If the shareholder will support the investor, the investor does need a written agreement with the shareholder to serve as proxy. The investor can use a simple form of proxy, on the shareholder’s letterhead, that they together agree expresses the voting authorization that the shareholder grants to the investor. The investor can thus tailor that agreement to that shareholder’s specific desires.
All this can take place privately - no SEC filings or news releases required. The investor would need limited legal input, perhaps in drafting the form of proxy, if that.
With proxies in hand from the major shareholders, the investor can attend the annual meeting with the authority to vote enough shares to win the BoD election. Of course, a smart investor will communicate this to the company before the annual meeting, and seek to settle the election without the hassle and expense of attending the shareholder meeting.
Three Caveats
There are three other possible trouble spots worth discussing.

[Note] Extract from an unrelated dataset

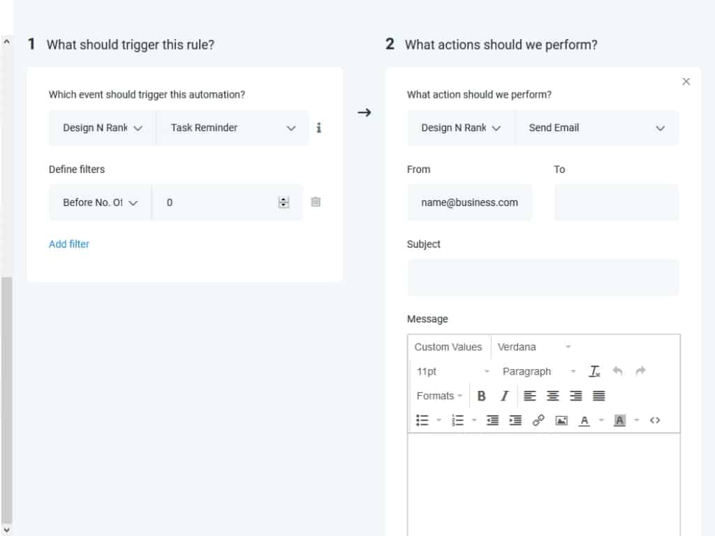Insert a bulleted list

[422, 420]
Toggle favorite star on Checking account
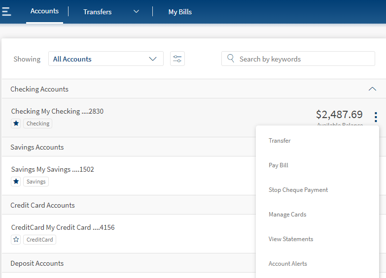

1.Can the shareholder execute a form of proxy? Most institutions understand proxy cards, proxy statements, and the other trappings of conventional BoD elections. An investor can educate many of them about an exempt solicitation, especially for a portfolio company that performs very poorly. But, not all shareholders can understand and execute a form of proxy on their corporate letterhead. This may limit what certain shareholders can do to support the investor BoD nominees.
2.Educating proxy advisors. Some shareholders will consult with, or rely on, a proxy advisor such as ISS or Glass Lewis. Proxy advisors have little experience with exempt solicitations, though, and would prefer to render an opinion about director candidates based on SEC filings. An investor can work with proxy advisors, though, to make them more comfortable with the director nominees and the form of proxy process.
3.Multi-fund investors. As noted above, certain institutional shareholders will hold shares in multiple funds. Each fund counts toward the ten investor threshold, thus limiting the other solicitations that the investor can make.